German Chancellor Angela Merkel is heading for a confrontation with her other European counterparts at a crucial EU summit as she dashed hopes for an agreement to share debt liability among the euro zone nations by introducing common government bonds.
On the eve of the two-day summit in Brussels, Merkel renewed her rejection of euro bonds as 'wrong and counterproductive.'
"Guarantees and controls must go hand in hand," she said in a policy statement before the Bundestag, the lower house of Parliament.
There can be joint liabilities only when sufficient controls have been put in place, she said.
Moreover, sharing of debt liability, debt redemption schemes or similar proposals will be in violation of the German constitution, she said before heading for Paris for talks with President Francois Hollande.

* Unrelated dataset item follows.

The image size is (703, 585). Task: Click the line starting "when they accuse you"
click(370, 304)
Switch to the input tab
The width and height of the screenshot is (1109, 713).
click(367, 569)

France, Italy and Spain have been pressing for steps towards sharing debt liability, debt redemption and issuing joint euro bonds as part of the efforts to tackle a worsening debt crisis, which has so far forced five euro zone nations to ask for bailouts.
Supporters of debt sharing plan argue that it will help some of the heavily indebted nations to raise funds from the capital markets at much lower costs.
Spain's borrowing costs for 10-year bonds have been steadily rising in recent weeks and reached 6.8 per cent in spite of a 100 billion euro financial rescue fund offered by euro zone two weeks ago to prop up the country's ailing banks.
Four top EU officials on Tuesday unveiled a 10-year plan for far-reaching reforms of the economic and monetary union to strengthen the euro zone and to prevent future debt crisis.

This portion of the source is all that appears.